> _Petit exercice 1_:
Filtrez les entrées plus bas en recopiant chaque ligne qui contient la chaîne « will ». La casse compte.

Nucléaire contre pluies acides
Arts et Métiers – Novembre 1983
par Aimé Michel
Telles sont les préventions, tels surtout les effets d’un langage inapproprié, que jamais on ne parle de cette éminente qualité de l’énergie nucléaire: elle est propre et inoffensive. Une centrale nucléaire ne s’effondre pas comme un barrage, elle ne répand pas des millions de tonnes d’anhydride sulfureux ou de produits azotés. Sous sa forme «neutrons rapides», elle consomme elle-même ses déchets.
Restent les déchets des autres filières. Sur ma liste des accidents survenus depuis les plus anciennes centrales jusqu’à ce jour, je ne trouve que deux cas en rapport avec les déchets: une fuite radioactive à l’usine de retraitement de Tokairama, au Japon, en septembre 1978, et l’incendie du silo de stockage de la Hague en janvier 1980. Il n’y eut aucune victime dans aucun des deux cas. Les Japonais, traumatisés par le souvenir d’Hiroshima, fermèrent leur usine. Ils auraient certainement eu avantage à la remettre en état et à dépenser leurs yens dans l’assainissement de leurs autres industries vraiment polluantes.
La seule pollution, si l’on peut dire, nucléaire, est en réalité thermique: comme toute centrale n’est après tout qu’une grosse machine thermique obéissant au cycle de Carnot, il y a beaucoup de chaleur perdue. Mais on n’est pas obligé de la perdre: on peut chauffer le voisinage, entretenir des serres, et pourquoi pas, créer une agriculture de fruits tropicaux. Mais les lecteurs de cette revue savent tout cela.
Parlons donc plutôt des pluies acides, vrai problème, celui-là. Quelques chiffres d’abord.
Chaque année, 26 millions de tonnes de S02 sont évacuées dans l’atmosphère des États-Unis, dont 81% dans les dix États industriels de l’Est. Chaque molécule de S02 se combinant avec une molécule d’eau et un atome d’oxygène pour donner l’acide sulfurique, ces 26 millions de tonnes deviennent, sauf erreur, environ 40 millions de tonnes d’acide sulfurique, qui retombent ensuite avec les pluies. Certes l’Amérique est vaste. Mais voyons l’Europe: trois millions de tonnes de S02 en Tchécoslovaquie, 5 millions en Grande-Bretagne, près de 6 millions en R.D.A. Compléter, pour obtenir le S04H2 total, en ajoutant comme plus haut environ 2/5 en raison des moles respectives, et l’on a une idée du problème de ces pays qui se félicitaient jadis d’avoir beaucoup de charbon.
Et la France? justement, la France a la chance de ne posséder que peu de charbon, d’ailleurs en voie d’épuisement. D’où seulement 3 millions de tonnes de S02 pour une surface presqu’égale à la somme des trois autres, 560’000km2 pour un peu plus de 600. Trois millions de tonnes au lieu de plus de treize.

> _Petit exercice 2_:
D'après l'article, à quelle date l'incendie du silo de stockage de la Hague a-t-il eu lieu ?

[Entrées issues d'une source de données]

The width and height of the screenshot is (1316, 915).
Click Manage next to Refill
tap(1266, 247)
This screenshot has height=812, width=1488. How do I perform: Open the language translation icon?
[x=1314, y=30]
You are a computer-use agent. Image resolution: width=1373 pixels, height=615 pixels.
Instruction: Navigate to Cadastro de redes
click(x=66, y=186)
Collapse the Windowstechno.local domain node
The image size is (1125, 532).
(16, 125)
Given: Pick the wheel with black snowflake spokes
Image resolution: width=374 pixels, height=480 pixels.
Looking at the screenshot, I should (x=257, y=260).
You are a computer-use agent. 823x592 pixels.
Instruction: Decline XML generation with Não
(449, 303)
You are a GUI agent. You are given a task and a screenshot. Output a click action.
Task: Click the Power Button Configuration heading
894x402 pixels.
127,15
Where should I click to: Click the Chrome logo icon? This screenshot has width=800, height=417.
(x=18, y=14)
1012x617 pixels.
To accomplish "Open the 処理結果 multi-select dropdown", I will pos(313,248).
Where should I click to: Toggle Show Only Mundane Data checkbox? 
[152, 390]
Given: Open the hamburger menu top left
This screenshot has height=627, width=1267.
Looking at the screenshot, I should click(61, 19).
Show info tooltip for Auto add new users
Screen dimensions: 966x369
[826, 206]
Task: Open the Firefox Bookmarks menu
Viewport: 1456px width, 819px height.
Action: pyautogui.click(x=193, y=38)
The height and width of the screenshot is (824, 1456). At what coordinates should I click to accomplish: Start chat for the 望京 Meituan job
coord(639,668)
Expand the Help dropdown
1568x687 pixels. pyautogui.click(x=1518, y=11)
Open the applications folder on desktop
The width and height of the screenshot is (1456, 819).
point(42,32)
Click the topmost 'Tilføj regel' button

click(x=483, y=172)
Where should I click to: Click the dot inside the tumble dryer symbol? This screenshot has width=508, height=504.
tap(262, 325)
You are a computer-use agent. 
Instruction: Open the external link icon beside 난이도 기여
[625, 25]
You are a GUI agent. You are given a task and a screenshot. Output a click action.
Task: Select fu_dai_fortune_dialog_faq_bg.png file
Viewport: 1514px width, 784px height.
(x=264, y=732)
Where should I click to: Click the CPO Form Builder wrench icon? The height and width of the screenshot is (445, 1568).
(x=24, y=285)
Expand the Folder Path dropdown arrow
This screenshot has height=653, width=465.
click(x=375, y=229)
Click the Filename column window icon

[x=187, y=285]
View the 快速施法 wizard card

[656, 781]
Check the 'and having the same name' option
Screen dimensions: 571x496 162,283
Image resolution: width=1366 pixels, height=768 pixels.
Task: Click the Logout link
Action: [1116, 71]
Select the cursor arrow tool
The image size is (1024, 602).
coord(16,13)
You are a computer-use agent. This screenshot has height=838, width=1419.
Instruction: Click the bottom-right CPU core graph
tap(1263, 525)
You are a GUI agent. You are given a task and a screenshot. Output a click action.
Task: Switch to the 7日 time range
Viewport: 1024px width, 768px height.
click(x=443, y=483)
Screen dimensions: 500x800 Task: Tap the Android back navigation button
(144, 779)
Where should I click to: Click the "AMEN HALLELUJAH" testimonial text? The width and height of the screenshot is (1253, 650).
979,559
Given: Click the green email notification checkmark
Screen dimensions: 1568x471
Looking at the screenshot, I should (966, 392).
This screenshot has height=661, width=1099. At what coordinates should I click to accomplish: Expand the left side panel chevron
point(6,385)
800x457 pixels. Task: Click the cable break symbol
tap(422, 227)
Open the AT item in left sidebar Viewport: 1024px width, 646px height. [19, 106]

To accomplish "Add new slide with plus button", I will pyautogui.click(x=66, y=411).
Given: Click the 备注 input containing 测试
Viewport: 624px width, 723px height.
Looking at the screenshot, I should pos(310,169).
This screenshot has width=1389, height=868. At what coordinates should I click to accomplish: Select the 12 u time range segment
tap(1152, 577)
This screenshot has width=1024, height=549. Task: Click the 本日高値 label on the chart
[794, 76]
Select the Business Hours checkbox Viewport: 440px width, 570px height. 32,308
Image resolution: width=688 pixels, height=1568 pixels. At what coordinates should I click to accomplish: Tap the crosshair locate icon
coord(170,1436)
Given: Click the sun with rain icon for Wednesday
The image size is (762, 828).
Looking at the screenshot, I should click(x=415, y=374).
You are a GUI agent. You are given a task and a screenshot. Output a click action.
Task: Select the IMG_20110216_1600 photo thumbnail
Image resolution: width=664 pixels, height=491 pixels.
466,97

> _Réponse attendue 1_:
To accomplish "Open the 処理結果 multi-select dropdown", I will pos(313,248).
To accomplish "Add new slide with plus button", I will pyautogui.click(x=66, y=411).

> _Réponse attendue 2_:
En janvier 1980.